Poi, accompagnato da due uomini colla bajonetta spianata e da un altro colla lanterna, s’avviò nei corridori. Tanto ardire stupefece i riottosi, che tosto corsero alle camere loro, spogliandosi e coricandosi. Il colonnello visitò i letti, esaminò il volto dei soldati, rischiarato dalla lanterna, tutti gli occhi erano chiusi. Il reggimento era fatto; chi aveva tanto potere era sicuro di condurlo a sua voglia. Infatti nel marzo del 1849 il colonnello riusci a condurre in campo il suo 23.°, il quale doveva in quella lotta infelice operar fatti che lenissero l’amarezza di tanti altri. Il 23.° venne destinato a far parte della seconda divisione comandata dal general Bes.

«Gli Austriaci, varcato il Ticino a Pavia e nelle vicinanze e non trovando seria resistenza alla Cava, continuarono la marcia per volgersi poi a destra e dar battaglia all’esercito Sardo vicino a Novara. Accortosi, benchè tardi, di questo piano, il comandante supremo del nostro esercito fece che le divisioni piemontesi si accogliessero con sollecitudine fra Mortara e Vigevano; per la qual cosa, toccando alla seconda di collocarsi innanzi di questa città, prendeva posizione alla Sforzesca.
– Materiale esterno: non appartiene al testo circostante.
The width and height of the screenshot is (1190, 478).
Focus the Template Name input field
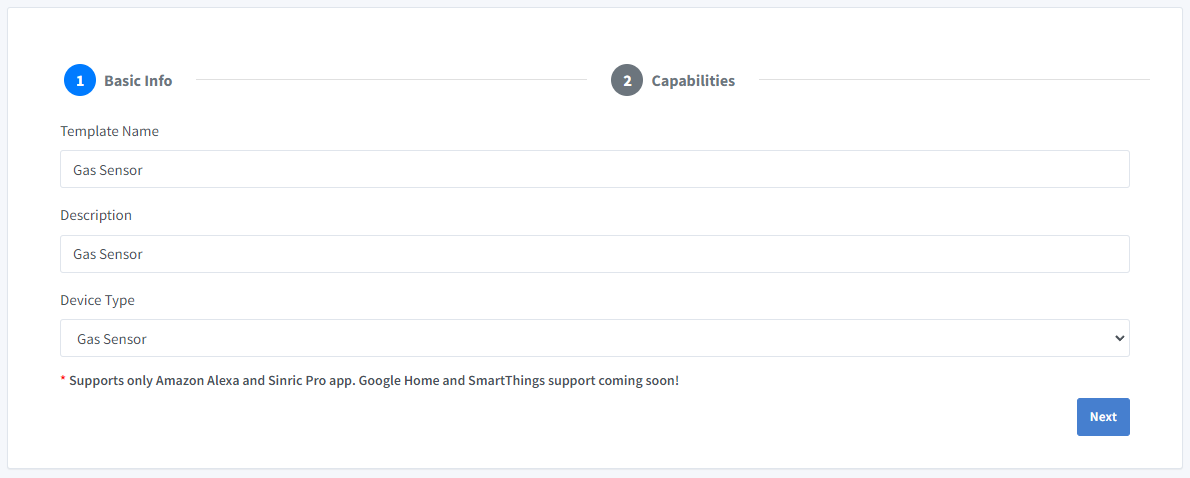[x=594, y=170]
Ivi trovavansi il 17.° e il 23.° di linea. Prima di cominciare il fuoco, Cialdini tenne un discorso alle sue truppe, e talmente seppe eccitarle con lo stimolo dell’onor militare e nazionale, talmente metterle in pensiero colla minaccia di terribile rigore, che, emulando il 17.°, assalirono due volte il nemico alla bajonetta e lo fecero indietreggiare. «Il 23.° e il suo bravo colonnello Cialdini, dice il duca di Dino nel suo libro sulla campagna del Piemonte nel 1849, si comportarono in modo degno d’elogi. Il colonnello Cialdini è abituato a riceverne sul campo di battaglia, e sebbene ferito gravemente a Vicenza da una palla che gli passò il basso ventre, e non guarito da questa ferita crudele, nondimeno marciò sempre in prima fila.

«E non era effettivamente guarito; pochi giorni dopo scriveva a suo zio che lasciando il letto, trattenutovi dall’esasperata ferita, era montato a cavallo; ma il suo 23.° ignorava di avere alla testa il proprio colonnello quasi morente.»